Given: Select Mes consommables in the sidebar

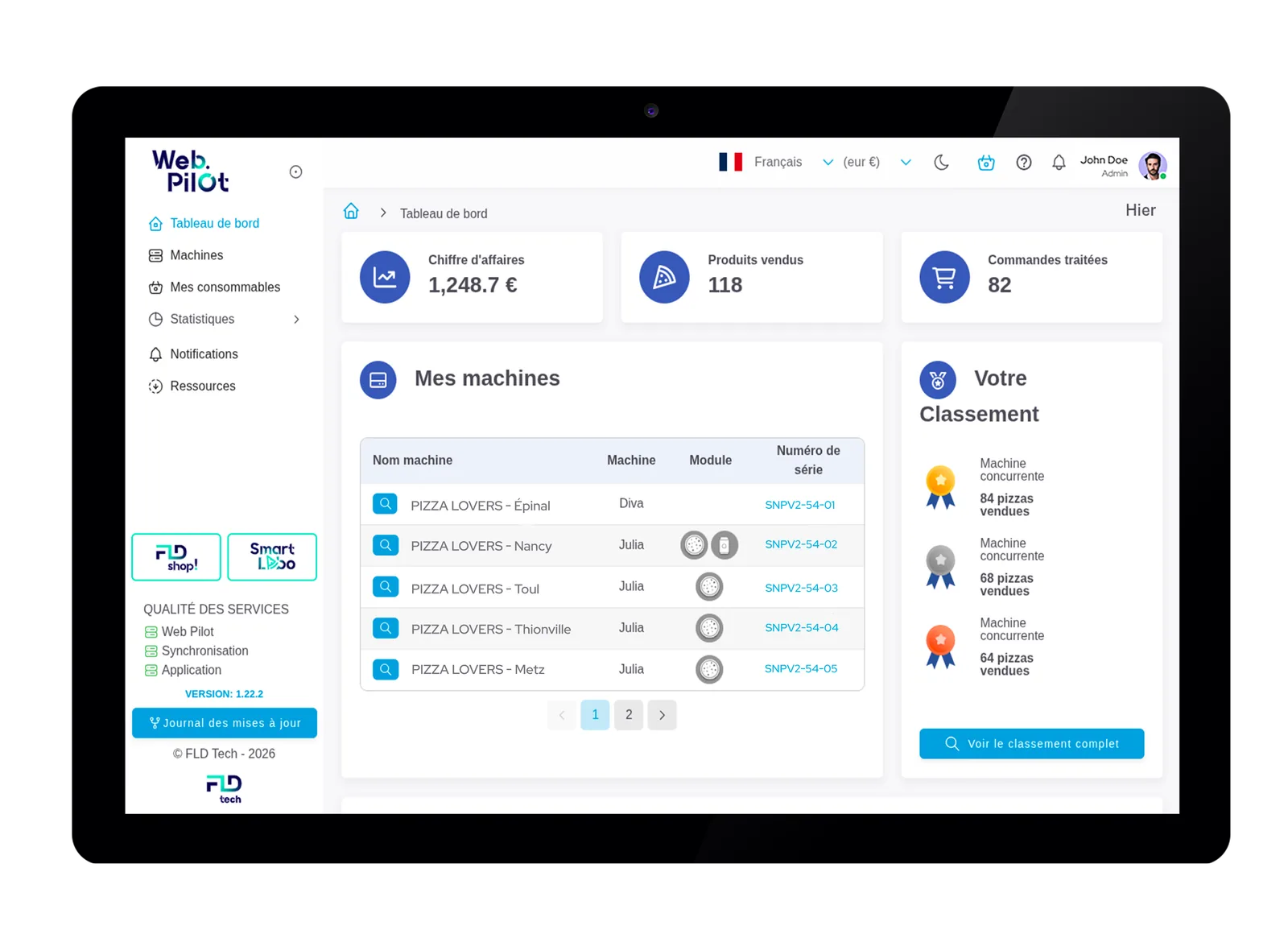Looking at the screenshot, I should click(225, 287).
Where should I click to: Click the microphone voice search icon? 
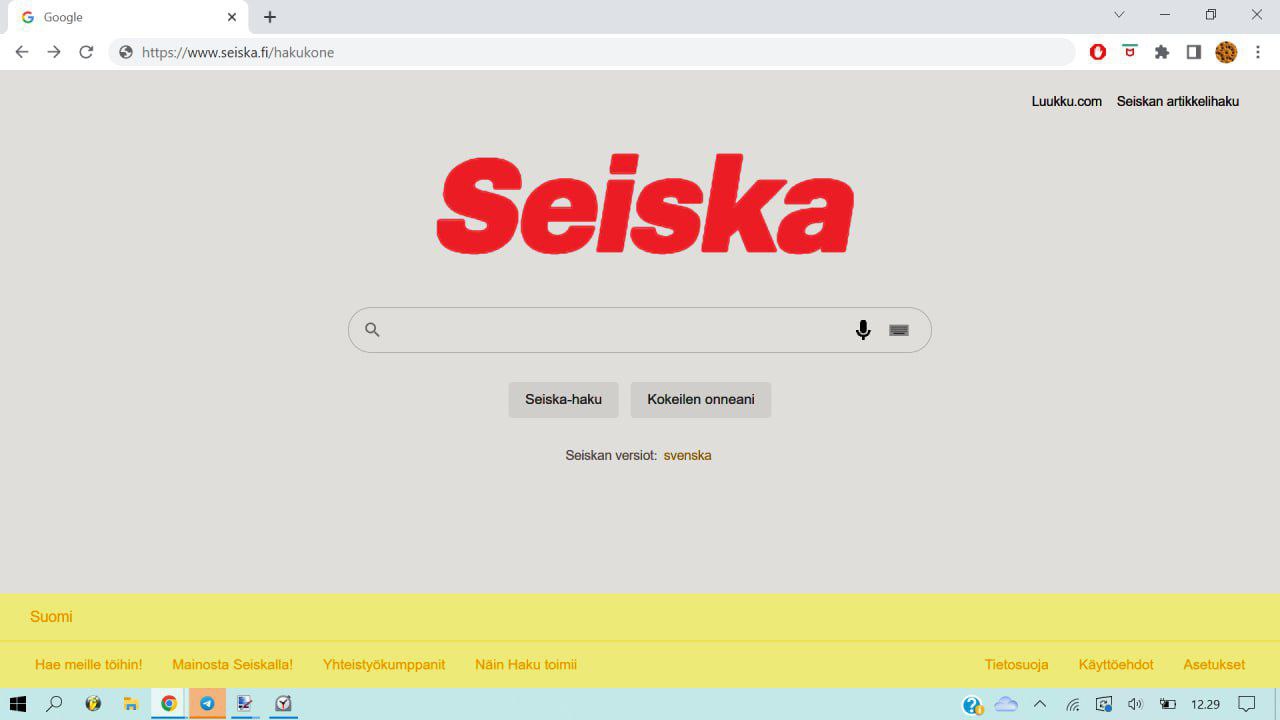(x=863, y=330)
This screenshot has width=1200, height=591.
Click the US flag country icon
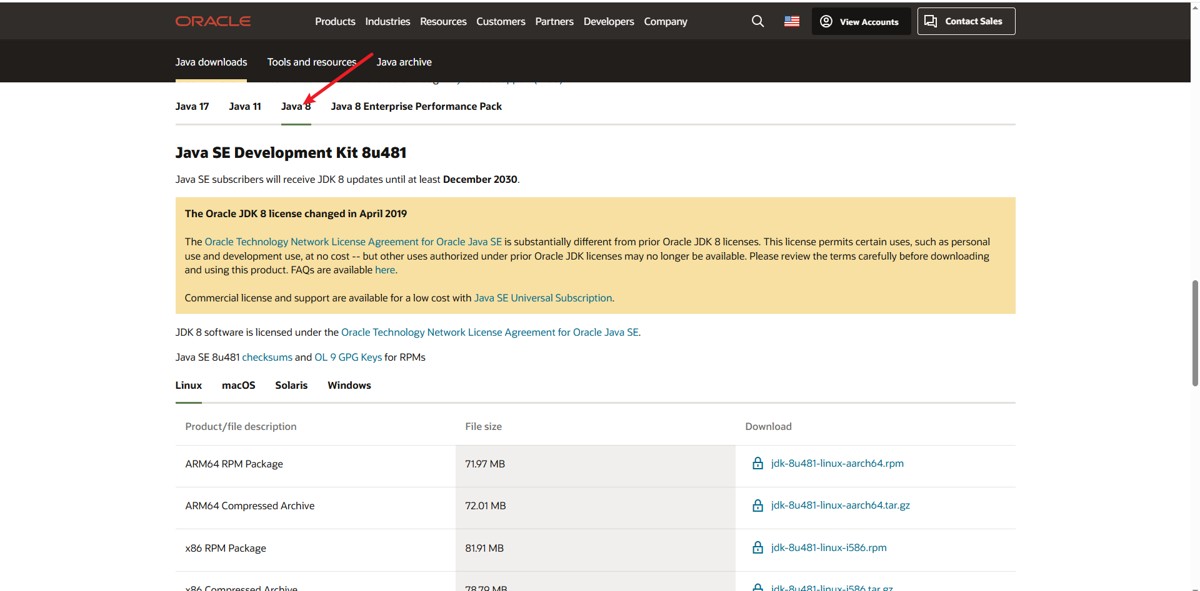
----
Work instructions - Rewrite all of the items above, swapping "icon" for "button" and keeping every other word unchanged. Leave out the pictures.

Problem solution -
Given: Select Mes consommables in the sidebar

Looking at the screenshot, I should click(225, 287).
Where should I click to: Click the microphone voice search button? 
(x=863, y=330)
This screenshot has width=1200, height=591.
Click the US flag country button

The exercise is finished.